The difference between the two offer methods is whether there is a waiting time, and the implementation is basically the same.
5.put
public void put(E e) throws InterruptedException {
//判断是否为null,为null抛NullPointerException
checkNotNull(e);
//获取锁
final ReentrantLock lock = this.lock;
//lockInterruptibly优先考虑响应中断
lock.lockInterruptibly();
try {
//如果队列已满
while (count == items.length)
//一直堵塞,直至被唤醒
notFull.await();
//设置元素
enqueue(e);
} finally {
//释放锁
lock.unlock();
}
}
It can be seen from the source code that the difference between the put and offer methods is basically the same, but the put method passes through notFull.await(), which is blocked until it is awakened.
6.poll
public E poll() {
//获取锁
final ReentrantLock lock = this.lock;
lock.lock();
try {
//如果队列为空,返回null,否则返回dequeue方法获取的值
return (count == 0) ? null : dequeue();
} finally {
//释放锁
lock.unlock();
}
}
public E poll(long timeout, TimeUnit unit) throws InterruptedException {
//获取等待时间
long nanos = unit.toNanos(timeout);
//获取锁
final ReentrantLock lock = this.lock;
lock.lockInterruptibly();
try {
//如果队列为空
while (count == 0) {
//当超时后,直接返回null
if (nanos <= 0)
return null;
//将线程堵塞nanos时间,堵塞时间内可能被唤醒,超过nanos时间,nanos=0,下次循环返回null
nanos = notEmpty.awaitNanos(nanos);
}
//获取元素
return dequeue();
} finally {
//释放锁
lock.unlock();
}
}
private E dequeue() {
// assert lock.getHoldCount() == 1;
// assert items[takeIndex] != null;
final Object[] items = this.items;
//通过出队下标获取元素
@SuppressWarnings("unchecked")
E x = (E) items[takeIndex];
items[takeIndex] = null;
//如果出队是数组中最后一个,下一个出队从0开始
if (++takeIndex == items.length)
takeIndex = 0;
count--;
if (itrs != null)
itrs.elementDequeued();
//唤醒生产的线程
notFull.signal();
return x;
}
As can be seen from the source code, why the poll method returns null if it fails to get the data.

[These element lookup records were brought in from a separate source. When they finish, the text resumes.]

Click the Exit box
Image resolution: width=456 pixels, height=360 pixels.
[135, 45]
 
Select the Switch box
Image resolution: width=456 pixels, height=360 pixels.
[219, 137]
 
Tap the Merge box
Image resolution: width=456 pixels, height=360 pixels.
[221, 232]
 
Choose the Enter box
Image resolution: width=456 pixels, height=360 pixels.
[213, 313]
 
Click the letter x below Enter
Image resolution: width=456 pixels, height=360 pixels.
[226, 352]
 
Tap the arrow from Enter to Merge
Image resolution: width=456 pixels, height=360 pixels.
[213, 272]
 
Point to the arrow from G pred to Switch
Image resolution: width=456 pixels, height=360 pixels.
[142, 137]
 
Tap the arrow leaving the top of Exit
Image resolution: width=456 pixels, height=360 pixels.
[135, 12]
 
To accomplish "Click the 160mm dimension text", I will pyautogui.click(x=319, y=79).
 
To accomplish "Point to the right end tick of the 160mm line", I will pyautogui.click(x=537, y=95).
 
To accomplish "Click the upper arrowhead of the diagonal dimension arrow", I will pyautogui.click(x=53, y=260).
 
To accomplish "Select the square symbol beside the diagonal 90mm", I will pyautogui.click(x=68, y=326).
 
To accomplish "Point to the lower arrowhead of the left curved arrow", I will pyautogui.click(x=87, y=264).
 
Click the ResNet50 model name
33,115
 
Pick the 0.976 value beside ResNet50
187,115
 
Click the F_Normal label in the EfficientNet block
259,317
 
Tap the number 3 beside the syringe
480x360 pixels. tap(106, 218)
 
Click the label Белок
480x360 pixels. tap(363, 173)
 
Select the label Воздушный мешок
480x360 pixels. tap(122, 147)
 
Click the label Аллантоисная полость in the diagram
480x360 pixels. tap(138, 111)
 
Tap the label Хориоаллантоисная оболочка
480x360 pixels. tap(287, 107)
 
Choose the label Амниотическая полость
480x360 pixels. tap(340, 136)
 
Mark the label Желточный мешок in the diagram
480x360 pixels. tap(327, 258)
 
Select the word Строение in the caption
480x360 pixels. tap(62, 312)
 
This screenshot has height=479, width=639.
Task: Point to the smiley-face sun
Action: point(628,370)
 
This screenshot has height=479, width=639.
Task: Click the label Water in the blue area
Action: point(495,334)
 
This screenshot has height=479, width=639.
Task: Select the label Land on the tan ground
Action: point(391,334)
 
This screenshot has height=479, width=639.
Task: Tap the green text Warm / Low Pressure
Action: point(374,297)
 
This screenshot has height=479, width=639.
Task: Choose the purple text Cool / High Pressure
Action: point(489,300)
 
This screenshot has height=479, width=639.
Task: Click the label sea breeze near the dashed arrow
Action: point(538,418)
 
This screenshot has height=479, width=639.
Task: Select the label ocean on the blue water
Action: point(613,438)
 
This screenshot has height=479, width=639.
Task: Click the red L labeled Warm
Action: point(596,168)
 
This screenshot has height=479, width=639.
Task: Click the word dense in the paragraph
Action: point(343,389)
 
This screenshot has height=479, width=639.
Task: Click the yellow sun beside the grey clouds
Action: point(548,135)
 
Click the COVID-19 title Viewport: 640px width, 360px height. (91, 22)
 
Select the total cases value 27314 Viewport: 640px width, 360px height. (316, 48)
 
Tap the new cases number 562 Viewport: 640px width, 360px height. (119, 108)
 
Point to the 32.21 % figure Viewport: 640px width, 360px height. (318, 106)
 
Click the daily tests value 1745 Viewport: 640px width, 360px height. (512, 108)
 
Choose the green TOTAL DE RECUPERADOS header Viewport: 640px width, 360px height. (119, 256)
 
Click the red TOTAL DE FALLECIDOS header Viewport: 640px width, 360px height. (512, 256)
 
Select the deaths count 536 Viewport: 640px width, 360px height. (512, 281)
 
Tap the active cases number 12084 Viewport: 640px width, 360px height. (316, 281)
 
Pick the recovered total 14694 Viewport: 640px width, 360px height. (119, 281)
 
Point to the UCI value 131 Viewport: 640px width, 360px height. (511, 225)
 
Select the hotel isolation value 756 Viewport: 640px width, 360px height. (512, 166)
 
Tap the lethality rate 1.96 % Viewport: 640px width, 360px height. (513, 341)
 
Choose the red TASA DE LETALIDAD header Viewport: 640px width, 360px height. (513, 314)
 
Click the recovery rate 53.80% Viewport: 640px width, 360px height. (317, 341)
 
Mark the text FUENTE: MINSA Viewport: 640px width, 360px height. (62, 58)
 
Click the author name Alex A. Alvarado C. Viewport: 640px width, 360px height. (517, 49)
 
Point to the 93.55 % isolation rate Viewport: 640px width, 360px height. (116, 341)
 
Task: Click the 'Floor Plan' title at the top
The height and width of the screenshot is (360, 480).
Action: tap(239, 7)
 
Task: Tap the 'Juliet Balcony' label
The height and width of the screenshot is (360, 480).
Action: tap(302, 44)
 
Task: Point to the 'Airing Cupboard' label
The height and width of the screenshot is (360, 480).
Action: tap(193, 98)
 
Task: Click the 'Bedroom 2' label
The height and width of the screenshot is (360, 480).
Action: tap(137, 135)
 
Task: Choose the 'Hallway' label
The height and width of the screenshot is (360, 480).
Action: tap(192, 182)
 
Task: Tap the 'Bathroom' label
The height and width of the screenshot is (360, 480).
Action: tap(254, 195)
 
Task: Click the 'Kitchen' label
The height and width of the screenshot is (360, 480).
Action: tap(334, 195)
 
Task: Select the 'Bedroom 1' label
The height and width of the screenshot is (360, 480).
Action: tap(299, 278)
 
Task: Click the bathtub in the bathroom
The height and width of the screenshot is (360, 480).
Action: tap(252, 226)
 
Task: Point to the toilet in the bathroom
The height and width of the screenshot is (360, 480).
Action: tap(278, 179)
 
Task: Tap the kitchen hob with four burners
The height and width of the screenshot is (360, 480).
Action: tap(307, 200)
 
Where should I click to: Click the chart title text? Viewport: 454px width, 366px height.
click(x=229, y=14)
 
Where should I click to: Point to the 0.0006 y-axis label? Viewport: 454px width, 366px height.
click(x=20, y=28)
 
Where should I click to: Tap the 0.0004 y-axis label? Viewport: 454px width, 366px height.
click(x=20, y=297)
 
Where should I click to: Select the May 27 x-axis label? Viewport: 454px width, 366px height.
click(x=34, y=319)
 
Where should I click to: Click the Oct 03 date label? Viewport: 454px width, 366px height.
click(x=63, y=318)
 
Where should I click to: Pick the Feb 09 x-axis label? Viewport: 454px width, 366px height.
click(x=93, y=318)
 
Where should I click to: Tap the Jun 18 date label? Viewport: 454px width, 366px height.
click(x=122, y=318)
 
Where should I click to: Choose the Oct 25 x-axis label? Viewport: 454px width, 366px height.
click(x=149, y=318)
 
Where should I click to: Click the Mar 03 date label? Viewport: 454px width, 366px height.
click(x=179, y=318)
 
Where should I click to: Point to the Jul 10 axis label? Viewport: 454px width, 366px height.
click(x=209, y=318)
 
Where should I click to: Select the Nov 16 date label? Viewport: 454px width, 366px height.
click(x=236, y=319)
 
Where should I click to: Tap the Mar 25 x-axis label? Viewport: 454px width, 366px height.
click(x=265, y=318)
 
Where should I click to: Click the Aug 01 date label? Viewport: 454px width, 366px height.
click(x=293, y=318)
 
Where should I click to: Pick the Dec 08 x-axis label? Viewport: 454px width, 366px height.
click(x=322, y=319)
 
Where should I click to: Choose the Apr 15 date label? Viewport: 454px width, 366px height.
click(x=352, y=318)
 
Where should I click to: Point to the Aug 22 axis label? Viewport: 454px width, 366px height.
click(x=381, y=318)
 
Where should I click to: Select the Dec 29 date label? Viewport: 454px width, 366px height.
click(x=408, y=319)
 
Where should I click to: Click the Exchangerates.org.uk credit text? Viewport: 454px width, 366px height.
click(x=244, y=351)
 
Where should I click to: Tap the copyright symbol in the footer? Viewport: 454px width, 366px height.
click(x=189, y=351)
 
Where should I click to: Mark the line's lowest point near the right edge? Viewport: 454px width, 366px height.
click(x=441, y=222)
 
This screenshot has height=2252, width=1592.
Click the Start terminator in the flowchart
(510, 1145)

The difference between the two polls is whether there is a block time, and the others are basically the same.
7.take
public E take() throws InterruptedException {
//获取锁
final ReentrantLock lock = this.lock;
lock.lockInterruptibly();
try {
//如果队列为空,则堵塞,直至被唤醒
while (count == 0)
notEmpty.await();
//获取元素
return dequeue();
} finally {
//释放锁
lock.unlock();
}
}
It can be seen from the source code that take is very simple. The core logic is that the queue is empty and waits until it is awakened.